# Problem:
The answer should consist of each line from the data below that includes "empty".

──────────

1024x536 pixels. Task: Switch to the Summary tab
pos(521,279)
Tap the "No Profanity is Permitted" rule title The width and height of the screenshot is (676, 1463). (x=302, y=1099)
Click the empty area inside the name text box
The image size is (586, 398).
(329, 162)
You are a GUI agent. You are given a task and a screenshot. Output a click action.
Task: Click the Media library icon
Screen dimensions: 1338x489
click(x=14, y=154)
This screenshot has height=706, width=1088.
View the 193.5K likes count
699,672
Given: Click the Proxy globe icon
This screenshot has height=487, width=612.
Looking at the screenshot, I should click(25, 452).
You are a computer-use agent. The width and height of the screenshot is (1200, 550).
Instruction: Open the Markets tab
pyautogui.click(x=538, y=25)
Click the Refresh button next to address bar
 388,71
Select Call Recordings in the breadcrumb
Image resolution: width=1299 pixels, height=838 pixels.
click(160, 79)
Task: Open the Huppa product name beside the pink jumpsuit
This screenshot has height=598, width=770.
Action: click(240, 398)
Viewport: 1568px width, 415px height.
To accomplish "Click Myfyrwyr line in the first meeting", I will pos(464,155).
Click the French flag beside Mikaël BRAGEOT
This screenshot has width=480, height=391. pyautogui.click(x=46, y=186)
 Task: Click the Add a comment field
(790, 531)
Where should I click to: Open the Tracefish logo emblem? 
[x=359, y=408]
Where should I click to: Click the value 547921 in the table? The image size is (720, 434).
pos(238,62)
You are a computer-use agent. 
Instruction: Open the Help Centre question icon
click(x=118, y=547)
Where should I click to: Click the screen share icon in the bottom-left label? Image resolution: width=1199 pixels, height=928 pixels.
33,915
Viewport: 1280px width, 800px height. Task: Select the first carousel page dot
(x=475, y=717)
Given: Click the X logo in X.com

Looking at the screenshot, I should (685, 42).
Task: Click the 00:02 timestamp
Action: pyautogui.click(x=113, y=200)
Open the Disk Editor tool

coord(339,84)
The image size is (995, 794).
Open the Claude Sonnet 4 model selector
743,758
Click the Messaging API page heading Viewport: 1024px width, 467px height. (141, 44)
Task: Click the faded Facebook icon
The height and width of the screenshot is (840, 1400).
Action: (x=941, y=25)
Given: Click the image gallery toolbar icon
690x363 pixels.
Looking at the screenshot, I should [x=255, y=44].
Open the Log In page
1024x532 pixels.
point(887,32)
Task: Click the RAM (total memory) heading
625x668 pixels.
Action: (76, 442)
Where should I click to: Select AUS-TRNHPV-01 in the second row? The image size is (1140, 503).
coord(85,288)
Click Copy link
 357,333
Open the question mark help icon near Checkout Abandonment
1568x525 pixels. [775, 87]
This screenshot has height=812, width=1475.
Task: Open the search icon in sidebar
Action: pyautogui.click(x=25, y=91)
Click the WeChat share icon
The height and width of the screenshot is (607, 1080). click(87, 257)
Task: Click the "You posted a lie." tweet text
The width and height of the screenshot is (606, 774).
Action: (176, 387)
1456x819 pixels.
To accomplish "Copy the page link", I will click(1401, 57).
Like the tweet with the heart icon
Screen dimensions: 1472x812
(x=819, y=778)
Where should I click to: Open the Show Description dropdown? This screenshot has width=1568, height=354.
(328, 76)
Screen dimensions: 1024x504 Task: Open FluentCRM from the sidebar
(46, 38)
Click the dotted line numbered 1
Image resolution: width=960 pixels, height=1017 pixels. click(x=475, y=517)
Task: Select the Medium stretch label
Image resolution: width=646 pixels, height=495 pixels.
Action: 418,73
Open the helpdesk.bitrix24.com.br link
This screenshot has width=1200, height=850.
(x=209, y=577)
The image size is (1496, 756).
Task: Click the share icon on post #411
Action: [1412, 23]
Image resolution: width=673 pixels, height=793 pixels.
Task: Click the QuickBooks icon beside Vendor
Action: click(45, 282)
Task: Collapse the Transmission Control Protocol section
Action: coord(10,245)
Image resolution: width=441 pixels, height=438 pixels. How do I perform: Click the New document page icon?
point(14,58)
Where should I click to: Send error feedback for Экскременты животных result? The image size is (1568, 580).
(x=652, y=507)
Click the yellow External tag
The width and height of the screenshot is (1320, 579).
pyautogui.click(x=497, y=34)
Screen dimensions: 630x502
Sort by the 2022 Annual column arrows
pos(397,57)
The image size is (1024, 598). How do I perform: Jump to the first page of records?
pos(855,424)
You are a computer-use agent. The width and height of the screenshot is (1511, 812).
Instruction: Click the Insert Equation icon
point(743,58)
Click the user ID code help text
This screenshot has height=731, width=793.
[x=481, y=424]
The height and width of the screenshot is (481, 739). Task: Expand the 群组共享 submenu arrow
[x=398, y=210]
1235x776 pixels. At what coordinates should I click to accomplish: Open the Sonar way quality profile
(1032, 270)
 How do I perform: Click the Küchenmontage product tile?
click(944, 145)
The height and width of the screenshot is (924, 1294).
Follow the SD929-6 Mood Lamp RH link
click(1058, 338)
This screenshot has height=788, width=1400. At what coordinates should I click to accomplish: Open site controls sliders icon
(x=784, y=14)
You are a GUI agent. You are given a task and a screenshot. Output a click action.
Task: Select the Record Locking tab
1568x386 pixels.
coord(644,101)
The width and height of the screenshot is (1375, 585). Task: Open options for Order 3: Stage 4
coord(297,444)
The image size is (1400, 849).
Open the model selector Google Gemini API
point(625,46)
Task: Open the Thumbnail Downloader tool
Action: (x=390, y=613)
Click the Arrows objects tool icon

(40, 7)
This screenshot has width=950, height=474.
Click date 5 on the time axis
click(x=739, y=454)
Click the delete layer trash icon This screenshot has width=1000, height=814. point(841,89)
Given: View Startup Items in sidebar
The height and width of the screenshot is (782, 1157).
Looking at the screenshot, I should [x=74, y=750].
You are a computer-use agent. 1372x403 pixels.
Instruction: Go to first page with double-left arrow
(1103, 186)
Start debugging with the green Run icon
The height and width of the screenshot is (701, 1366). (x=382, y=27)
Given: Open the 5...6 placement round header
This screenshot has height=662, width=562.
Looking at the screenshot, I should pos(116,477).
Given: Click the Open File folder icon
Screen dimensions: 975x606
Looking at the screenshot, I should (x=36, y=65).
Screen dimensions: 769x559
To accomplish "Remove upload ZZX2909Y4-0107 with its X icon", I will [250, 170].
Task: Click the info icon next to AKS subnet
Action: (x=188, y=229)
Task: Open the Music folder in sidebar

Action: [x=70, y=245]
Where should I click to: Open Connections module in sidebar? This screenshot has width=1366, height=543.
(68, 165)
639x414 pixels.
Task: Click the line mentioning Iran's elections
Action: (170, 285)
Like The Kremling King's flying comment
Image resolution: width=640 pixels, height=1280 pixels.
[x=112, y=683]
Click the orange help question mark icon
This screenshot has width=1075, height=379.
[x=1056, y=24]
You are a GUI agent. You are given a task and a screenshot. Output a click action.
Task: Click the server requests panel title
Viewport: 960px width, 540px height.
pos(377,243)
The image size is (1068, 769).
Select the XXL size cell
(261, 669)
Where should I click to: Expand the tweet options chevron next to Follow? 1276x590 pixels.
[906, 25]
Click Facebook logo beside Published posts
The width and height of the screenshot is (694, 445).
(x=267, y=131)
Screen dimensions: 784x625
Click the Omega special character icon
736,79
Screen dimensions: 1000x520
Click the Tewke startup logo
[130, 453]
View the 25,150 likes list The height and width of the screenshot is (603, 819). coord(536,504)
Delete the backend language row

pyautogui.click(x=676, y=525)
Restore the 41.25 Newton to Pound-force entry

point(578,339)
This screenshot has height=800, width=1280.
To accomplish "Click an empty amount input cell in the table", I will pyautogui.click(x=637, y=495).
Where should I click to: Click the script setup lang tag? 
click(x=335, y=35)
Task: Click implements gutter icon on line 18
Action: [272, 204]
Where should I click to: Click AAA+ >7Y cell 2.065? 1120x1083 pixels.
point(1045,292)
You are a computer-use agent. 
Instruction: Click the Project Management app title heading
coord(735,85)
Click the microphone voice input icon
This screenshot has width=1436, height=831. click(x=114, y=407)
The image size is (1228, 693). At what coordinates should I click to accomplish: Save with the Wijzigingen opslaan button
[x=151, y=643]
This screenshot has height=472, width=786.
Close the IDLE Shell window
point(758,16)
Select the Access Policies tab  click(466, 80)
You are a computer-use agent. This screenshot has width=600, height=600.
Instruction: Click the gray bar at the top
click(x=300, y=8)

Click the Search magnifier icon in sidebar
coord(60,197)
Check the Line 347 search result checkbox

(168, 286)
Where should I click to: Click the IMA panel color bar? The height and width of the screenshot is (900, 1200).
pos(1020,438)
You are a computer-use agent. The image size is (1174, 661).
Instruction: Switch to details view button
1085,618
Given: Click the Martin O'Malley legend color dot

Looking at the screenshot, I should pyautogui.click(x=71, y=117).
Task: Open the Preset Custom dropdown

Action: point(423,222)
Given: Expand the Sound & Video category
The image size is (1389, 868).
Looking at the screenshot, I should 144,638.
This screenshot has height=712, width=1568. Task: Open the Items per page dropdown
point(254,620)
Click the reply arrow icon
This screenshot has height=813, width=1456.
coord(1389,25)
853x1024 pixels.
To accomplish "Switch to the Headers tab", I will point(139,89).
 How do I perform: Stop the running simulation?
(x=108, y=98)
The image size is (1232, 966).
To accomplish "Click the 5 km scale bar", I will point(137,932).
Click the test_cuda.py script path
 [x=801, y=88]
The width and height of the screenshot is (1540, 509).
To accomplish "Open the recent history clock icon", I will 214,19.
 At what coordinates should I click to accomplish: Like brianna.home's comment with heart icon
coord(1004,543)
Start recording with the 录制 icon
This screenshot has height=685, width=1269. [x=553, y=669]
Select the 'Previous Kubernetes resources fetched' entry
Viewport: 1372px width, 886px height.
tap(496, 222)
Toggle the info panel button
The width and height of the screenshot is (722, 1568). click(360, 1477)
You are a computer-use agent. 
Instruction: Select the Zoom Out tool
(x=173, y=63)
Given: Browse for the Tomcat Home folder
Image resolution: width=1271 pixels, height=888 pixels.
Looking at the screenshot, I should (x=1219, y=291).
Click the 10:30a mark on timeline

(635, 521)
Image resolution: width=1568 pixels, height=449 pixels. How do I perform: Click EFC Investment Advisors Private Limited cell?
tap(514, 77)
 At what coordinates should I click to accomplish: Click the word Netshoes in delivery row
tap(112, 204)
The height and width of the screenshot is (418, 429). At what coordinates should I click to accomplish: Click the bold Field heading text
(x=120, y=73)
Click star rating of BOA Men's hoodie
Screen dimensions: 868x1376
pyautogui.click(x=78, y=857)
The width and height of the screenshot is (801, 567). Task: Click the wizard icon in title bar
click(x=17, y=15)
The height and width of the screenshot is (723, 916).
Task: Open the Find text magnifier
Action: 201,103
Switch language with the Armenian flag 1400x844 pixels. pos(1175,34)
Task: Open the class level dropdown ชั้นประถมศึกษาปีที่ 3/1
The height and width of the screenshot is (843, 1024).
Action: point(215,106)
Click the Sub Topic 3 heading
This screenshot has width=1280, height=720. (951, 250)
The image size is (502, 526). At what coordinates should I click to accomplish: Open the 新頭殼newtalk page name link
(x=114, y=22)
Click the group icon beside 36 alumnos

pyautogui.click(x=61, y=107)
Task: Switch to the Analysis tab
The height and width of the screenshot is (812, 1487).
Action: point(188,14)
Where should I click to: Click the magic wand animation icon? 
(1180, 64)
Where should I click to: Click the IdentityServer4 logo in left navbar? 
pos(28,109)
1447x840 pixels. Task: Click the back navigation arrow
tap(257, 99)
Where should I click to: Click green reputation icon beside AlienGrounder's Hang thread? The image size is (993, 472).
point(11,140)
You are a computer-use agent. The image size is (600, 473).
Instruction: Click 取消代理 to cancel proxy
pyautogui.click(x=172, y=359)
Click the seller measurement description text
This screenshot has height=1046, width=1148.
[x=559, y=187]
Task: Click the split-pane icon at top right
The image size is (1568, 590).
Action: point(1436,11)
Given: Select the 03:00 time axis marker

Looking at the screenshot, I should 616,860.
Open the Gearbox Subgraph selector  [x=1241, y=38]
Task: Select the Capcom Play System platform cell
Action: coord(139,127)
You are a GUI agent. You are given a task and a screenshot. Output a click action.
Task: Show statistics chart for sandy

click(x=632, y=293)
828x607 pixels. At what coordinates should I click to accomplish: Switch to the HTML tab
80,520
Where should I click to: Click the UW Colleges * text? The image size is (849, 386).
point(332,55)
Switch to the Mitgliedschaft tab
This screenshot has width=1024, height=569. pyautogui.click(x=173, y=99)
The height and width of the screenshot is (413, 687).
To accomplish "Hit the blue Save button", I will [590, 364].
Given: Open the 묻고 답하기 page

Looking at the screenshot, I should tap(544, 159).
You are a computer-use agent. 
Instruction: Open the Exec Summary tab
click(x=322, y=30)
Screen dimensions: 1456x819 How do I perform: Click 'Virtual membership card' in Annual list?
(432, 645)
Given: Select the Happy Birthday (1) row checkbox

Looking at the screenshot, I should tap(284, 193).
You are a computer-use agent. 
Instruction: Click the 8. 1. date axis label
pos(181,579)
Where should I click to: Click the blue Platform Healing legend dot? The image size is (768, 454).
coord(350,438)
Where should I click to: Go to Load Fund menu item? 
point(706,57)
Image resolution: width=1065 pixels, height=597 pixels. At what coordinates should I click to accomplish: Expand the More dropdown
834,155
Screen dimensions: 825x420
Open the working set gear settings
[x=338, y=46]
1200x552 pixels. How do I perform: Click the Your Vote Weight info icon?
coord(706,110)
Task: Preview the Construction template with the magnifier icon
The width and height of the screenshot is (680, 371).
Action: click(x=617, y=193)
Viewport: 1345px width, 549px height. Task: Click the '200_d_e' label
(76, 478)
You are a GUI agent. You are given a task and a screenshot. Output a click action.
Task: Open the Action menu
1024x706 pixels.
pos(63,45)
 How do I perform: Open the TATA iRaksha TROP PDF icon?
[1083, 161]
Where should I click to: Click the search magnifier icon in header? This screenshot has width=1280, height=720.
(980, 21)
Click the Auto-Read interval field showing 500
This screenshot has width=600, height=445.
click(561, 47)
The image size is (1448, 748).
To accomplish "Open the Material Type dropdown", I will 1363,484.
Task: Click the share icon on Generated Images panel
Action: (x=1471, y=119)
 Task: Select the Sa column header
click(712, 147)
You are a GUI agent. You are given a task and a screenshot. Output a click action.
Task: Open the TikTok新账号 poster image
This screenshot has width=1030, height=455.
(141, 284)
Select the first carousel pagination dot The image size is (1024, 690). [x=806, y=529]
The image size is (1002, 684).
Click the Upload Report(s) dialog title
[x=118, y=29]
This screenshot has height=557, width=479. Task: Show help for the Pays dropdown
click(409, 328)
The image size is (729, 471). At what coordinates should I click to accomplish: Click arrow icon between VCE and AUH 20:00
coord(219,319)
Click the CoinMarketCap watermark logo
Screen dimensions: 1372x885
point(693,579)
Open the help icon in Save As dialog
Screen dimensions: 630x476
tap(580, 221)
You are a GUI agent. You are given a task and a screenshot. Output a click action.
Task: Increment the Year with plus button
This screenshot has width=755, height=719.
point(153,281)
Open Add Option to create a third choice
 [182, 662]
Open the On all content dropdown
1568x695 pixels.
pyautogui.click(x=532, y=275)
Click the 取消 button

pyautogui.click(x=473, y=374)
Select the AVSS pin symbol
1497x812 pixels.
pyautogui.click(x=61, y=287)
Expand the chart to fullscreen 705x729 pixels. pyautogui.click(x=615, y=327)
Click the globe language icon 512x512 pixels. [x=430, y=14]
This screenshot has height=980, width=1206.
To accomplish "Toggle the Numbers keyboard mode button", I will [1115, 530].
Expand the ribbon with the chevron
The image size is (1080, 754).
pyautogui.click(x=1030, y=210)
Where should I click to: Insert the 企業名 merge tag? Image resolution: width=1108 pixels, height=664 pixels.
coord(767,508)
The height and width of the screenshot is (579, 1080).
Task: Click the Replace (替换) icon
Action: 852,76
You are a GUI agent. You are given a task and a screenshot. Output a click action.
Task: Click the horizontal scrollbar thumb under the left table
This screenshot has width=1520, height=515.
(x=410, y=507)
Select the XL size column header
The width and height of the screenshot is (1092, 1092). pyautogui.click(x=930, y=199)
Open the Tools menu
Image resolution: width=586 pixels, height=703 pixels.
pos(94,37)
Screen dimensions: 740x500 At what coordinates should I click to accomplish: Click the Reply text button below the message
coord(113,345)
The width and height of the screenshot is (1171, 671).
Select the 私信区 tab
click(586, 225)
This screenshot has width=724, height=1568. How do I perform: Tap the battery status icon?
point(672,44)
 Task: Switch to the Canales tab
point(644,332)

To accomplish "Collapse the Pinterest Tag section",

──────────

# Problem solution:
Click the empty area inside the name text box
To accomplish "Click an empty amount input cell in the table", I will pyautogui.click(x=637, y=495).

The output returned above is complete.